TASK TO COMPLETE. Edit the data below so that "redacted" becomes "masked" and everything else stays the same. Leave the pictures out of your output.
------ TASK DATA ------
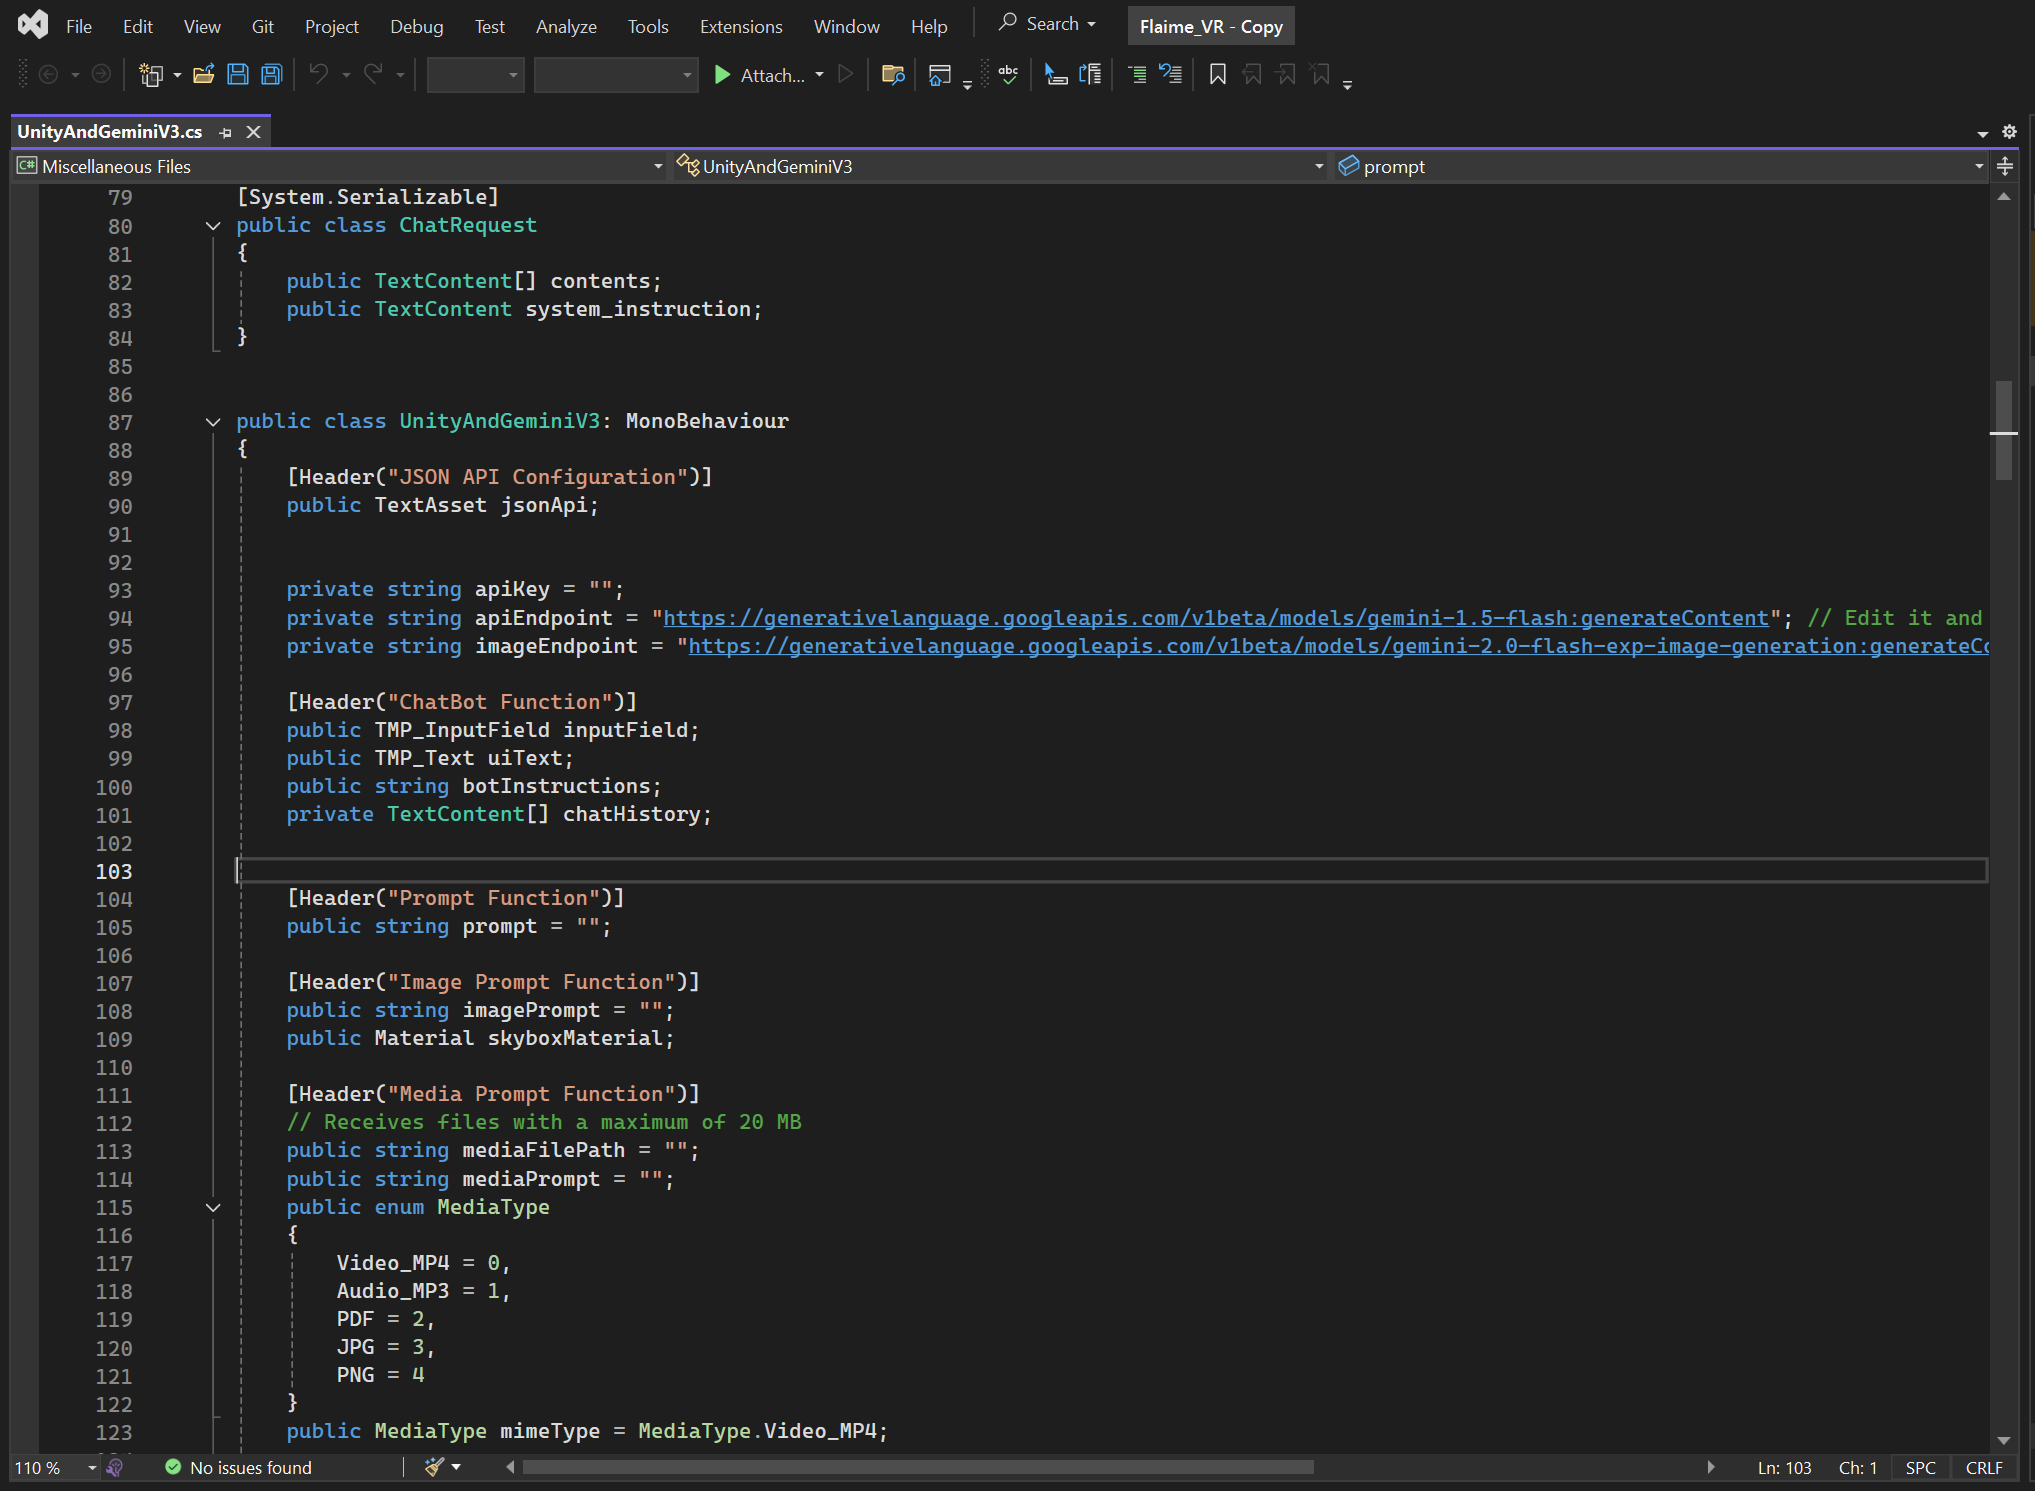Pin the UnityAndGeminiV3.cs tab
This screenshot has width=2035, height=1491.
pyautogui.click(x=226, y=132)
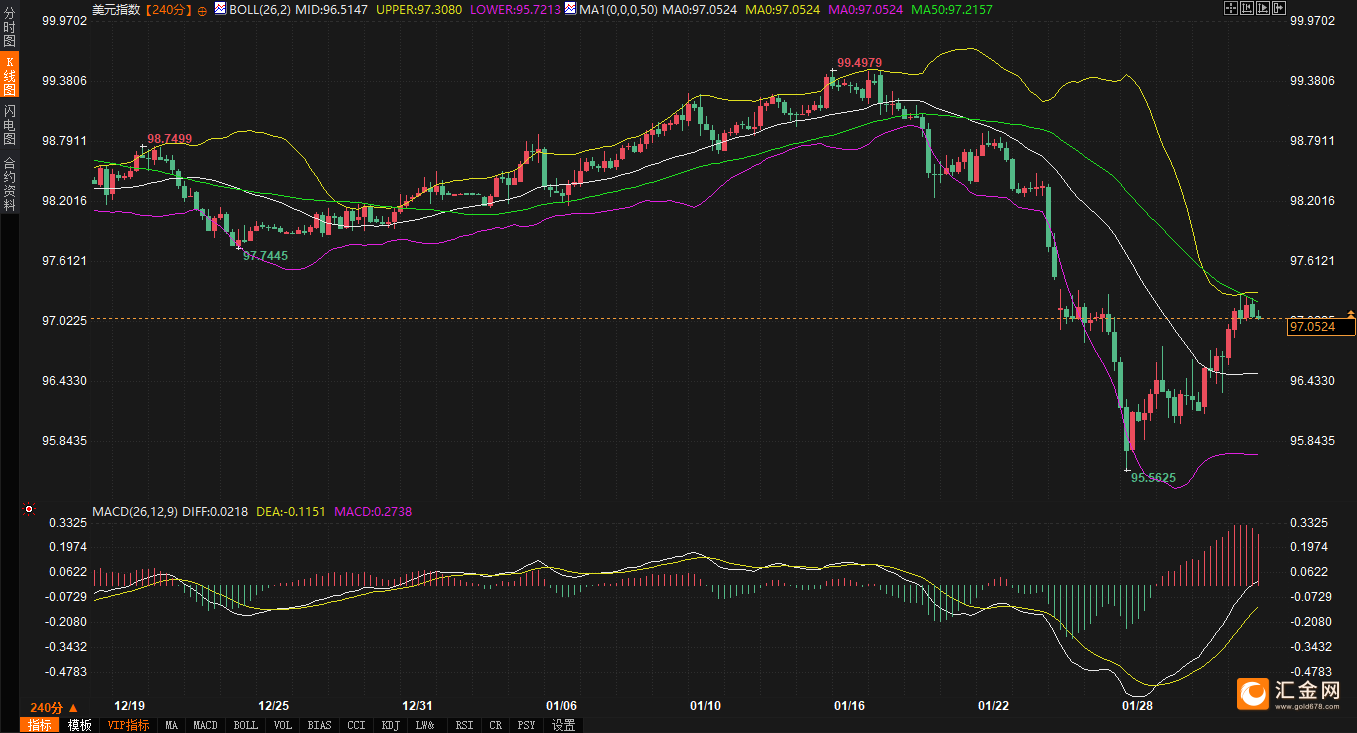The height and width of the screenshot is (733, 1357).
Task: Click the chart play-forward axis icon
Action: (1262, 8)
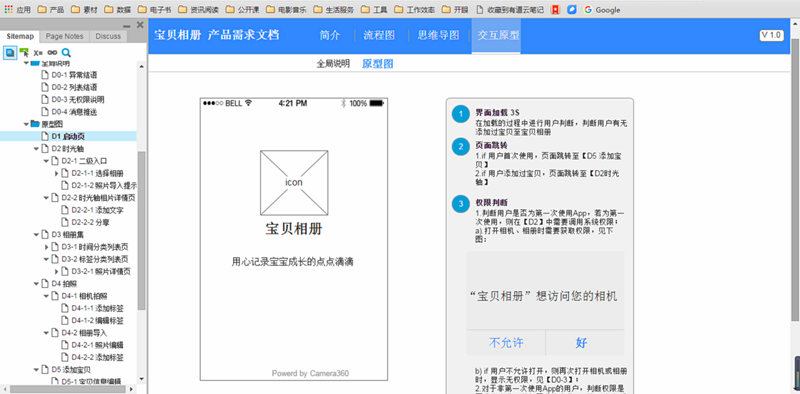This screenshot has height=394, width=800.
Task: Select the D4-1-1 添加标签 page
Action: tap(97, 308)
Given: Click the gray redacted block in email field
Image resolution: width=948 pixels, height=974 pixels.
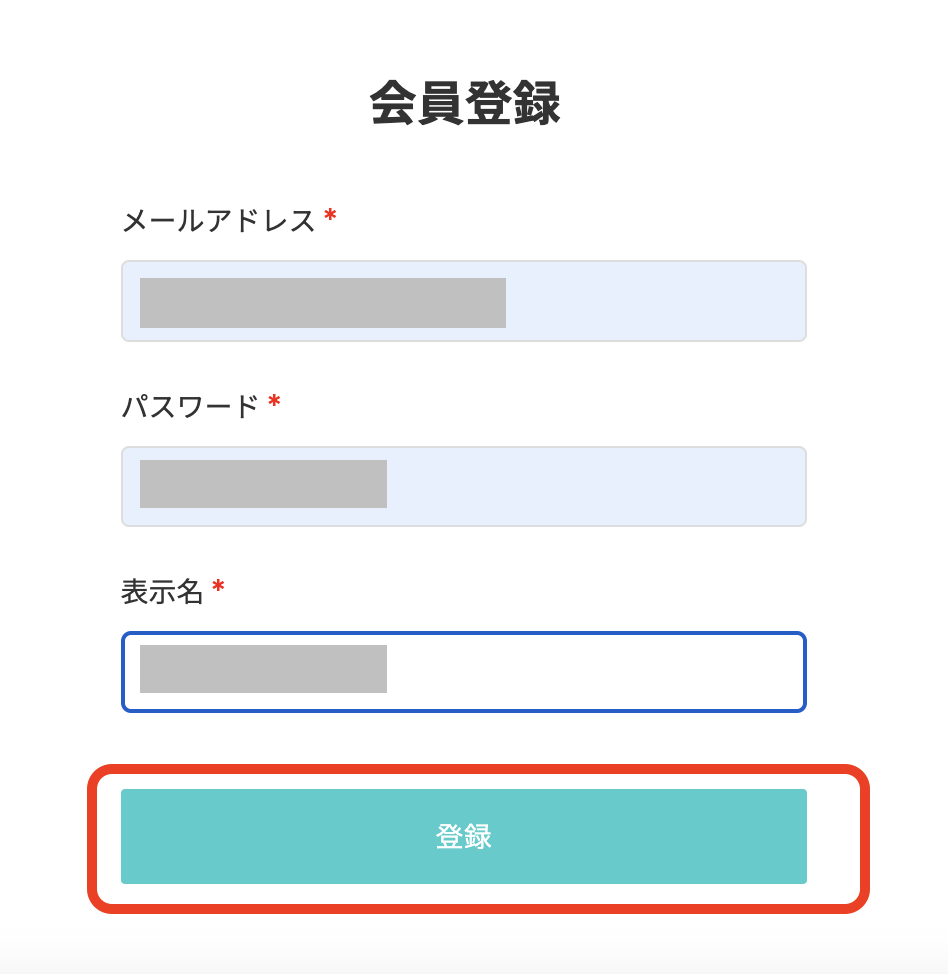Looking at the screenshot, I should pos(322,303).
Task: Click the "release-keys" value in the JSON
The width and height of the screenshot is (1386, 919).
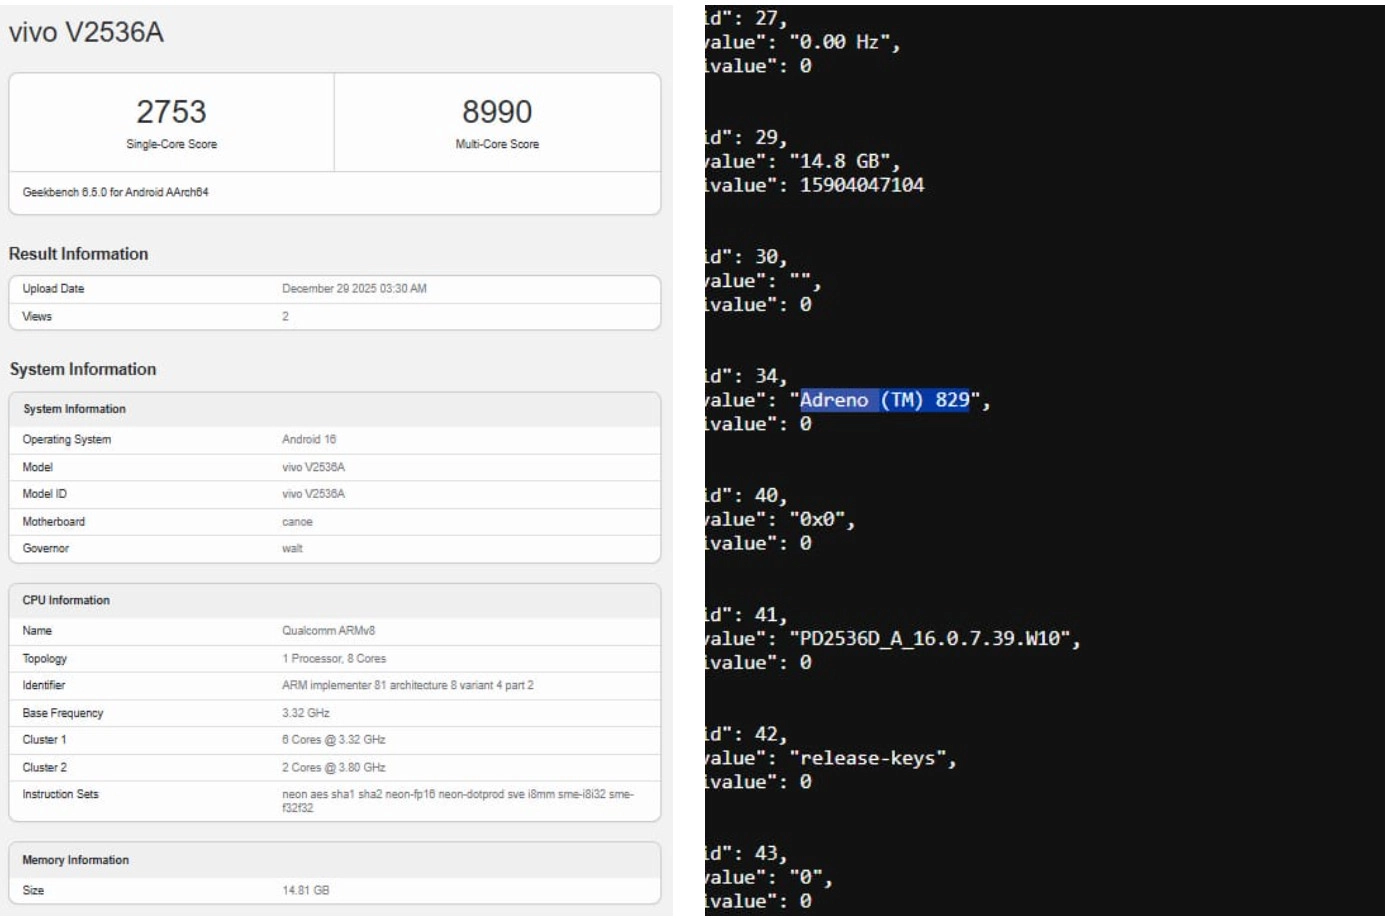Action: 872,759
------
THE REPLY.
Pin the UnityAndGeminiV3.cs tab
This screenshot has width=2035, height=1491.
pyautogui.click(x=226, y=132)
The height and width of the screenshot is (733, 1357).
Task: Click the chart play-forward axis icon
Action: (1262, 8)
This screenshot has height=394, width=800.
Task: Select the D4-1-1 添加标签 page
Action: tap(97, 308)
Given: Click the gray masked block in email field
Image resolution: width=948 pixels, height=974 pixels.
Looking at the screenshot, I should pos(322,303).
Task: Click the "release-keys" value in the JSON
The width and height of the screenshot is (1386, 919).
Action: 872,759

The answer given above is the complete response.